Em recente declaração, a ministra do Supremo Tribunal Federal (STF), Cármen Lúcia, afirmou que, não fosse pelo Supremo, haveria “213 milhões de pequenos tiranos” no Brasil. A fala, que poderia passar despercebida aos desatentos, é na verdade um retrato revelador de como parte do Judiciário enxerga o cidadão brasileiro: não como sujeito de direitos constitucionais, mas como uma ameaça que precisa ser contida.
Essa percepção é perigosa, pois inverte por completo a lógica democrática. Em uma República, o povo é o soberano; os poderes, seus servidores. Quando uma ministra do Supremo diz que, sem a Corte, cada brasileiro seria um tirano em potencial, ela deixa claro que não confia na cidadania como base da liberdade, mas deposita todo poder no Estado e em seus ministros. O STF, que deveria atuar como garantidor das liberdades individuais contra eventuais abusos do Legislativo e do Executivo, passa a se enxergar como tutor moral e intelectual de uma massa considerada incapaz de viver em liberdade plena.
A frase de Cármen Lúcia não é isolada. Ela se soma a outras manifestações recentes de ministros que, ao invés de reforçarem o poder do cidadão sobre o Estado, parecem reivindicar para si um poder absoluto sobre o cidadão. Esse tipo de visão é a antítese do constitucionalismo liberal. No Brasil, cada vez mais, vemos uma inversão de valores: o Estado como supremo soberano e o povo, mero súdito.
Quando o Judiciário abandona o seu papel de garantidor das liberdades para se tornar um poder tutelar, abre-se espaço para autoritarismos disfarçados de “proteção”. E nesse caminho, a democracia se torna apenas um enfeite institucional, enquanto o verdadeiro poder passa a residir nas mãos de poucos iluminados que julgam saber o que é melhor para todos.

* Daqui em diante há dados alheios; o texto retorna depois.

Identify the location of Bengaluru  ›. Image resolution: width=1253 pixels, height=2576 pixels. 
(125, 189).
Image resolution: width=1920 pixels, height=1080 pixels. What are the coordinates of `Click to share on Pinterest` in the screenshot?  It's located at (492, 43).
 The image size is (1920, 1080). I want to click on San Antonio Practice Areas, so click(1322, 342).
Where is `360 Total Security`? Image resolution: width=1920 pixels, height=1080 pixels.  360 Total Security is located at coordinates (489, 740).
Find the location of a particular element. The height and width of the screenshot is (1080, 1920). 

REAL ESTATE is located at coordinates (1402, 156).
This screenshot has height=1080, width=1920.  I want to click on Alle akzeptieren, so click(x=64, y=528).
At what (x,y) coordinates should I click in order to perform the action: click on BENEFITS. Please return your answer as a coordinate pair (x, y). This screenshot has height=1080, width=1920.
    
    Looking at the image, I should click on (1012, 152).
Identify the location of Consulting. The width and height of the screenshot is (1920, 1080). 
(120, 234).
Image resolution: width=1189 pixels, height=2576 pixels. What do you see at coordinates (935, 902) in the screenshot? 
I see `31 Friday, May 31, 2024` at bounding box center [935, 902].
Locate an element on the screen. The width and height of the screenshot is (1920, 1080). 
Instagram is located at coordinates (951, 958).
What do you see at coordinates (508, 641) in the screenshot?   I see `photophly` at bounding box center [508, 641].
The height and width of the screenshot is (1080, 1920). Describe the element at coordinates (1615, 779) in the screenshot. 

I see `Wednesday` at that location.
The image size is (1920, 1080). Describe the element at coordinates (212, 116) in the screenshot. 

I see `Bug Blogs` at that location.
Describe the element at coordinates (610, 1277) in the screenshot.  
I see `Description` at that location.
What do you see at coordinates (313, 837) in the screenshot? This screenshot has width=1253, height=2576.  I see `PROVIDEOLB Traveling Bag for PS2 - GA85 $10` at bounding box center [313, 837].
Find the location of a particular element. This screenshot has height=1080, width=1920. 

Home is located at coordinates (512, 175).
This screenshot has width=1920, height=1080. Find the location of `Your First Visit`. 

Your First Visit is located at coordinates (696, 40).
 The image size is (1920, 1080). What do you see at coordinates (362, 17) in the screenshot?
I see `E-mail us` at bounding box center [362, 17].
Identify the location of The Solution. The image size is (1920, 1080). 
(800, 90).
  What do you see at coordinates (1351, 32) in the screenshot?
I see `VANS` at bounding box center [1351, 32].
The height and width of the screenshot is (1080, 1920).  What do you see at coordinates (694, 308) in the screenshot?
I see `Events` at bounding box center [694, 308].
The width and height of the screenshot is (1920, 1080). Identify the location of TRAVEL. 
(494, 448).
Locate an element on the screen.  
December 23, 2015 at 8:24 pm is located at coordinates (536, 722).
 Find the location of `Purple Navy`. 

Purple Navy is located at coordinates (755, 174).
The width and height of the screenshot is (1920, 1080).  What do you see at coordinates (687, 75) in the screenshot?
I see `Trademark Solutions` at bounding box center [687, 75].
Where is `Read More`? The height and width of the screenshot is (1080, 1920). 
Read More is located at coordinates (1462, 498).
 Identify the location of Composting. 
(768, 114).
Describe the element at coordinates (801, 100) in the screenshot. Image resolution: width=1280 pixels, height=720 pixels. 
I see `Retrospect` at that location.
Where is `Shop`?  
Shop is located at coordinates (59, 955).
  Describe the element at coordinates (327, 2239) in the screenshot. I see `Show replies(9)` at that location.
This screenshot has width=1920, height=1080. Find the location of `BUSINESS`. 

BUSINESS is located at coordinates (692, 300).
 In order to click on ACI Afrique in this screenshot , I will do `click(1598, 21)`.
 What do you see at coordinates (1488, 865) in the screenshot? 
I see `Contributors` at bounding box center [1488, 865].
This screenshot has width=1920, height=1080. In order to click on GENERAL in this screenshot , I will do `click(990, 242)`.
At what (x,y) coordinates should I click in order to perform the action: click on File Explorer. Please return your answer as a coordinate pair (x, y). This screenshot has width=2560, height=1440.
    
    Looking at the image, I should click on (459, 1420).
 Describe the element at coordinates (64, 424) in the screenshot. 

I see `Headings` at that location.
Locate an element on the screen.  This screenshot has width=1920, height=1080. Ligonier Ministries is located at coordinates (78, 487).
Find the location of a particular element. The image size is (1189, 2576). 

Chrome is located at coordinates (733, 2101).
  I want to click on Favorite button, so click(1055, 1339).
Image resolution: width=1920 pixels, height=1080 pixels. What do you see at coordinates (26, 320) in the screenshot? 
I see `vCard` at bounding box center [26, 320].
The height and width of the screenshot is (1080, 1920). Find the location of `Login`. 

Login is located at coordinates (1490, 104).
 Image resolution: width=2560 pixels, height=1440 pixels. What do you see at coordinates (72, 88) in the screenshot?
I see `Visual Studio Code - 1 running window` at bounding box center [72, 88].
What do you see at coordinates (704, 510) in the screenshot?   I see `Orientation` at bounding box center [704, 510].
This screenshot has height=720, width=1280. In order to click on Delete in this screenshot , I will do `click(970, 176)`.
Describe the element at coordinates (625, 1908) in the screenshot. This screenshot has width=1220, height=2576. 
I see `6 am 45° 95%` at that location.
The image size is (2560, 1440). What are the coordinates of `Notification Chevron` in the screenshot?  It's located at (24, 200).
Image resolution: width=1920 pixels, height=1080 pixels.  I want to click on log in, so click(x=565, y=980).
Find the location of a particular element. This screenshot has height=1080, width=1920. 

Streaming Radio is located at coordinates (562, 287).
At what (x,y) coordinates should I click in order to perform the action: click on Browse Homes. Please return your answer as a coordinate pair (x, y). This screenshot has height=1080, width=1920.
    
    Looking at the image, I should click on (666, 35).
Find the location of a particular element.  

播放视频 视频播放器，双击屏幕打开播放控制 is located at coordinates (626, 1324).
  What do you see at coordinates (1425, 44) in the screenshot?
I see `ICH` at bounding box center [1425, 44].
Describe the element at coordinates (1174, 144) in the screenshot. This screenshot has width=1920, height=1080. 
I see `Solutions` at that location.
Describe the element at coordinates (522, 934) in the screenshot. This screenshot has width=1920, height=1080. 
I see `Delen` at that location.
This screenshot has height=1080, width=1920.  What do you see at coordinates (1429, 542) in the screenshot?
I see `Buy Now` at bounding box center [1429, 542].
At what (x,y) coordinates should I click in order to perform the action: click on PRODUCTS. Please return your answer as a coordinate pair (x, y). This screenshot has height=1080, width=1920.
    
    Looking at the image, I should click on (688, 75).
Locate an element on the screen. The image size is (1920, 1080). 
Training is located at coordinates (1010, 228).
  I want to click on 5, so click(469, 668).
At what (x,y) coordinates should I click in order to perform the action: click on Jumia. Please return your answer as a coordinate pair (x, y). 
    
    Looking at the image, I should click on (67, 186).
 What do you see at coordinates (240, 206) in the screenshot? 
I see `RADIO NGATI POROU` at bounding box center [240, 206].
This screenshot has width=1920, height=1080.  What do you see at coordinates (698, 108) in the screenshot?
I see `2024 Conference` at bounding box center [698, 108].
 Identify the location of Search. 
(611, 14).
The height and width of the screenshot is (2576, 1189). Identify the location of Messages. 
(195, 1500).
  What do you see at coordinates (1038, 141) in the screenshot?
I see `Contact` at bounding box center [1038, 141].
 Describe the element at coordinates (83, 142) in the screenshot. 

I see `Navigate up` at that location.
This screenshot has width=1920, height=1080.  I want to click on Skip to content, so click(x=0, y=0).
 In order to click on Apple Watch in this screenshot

A fala de Cármen Lúcia precisa ser debatida, pois desnuda o que muitos já percebiam: em vez de verem no povo brasileiro a origem legítima do poder, alguns ministros parecem enxergar apenas um rebanho de “pequenos tiranos” a serem vigiados, silenciados e conduzidos. E esse, talvez, seja o verdadeiro tiranismo que ameaça a liberdade no Brasil.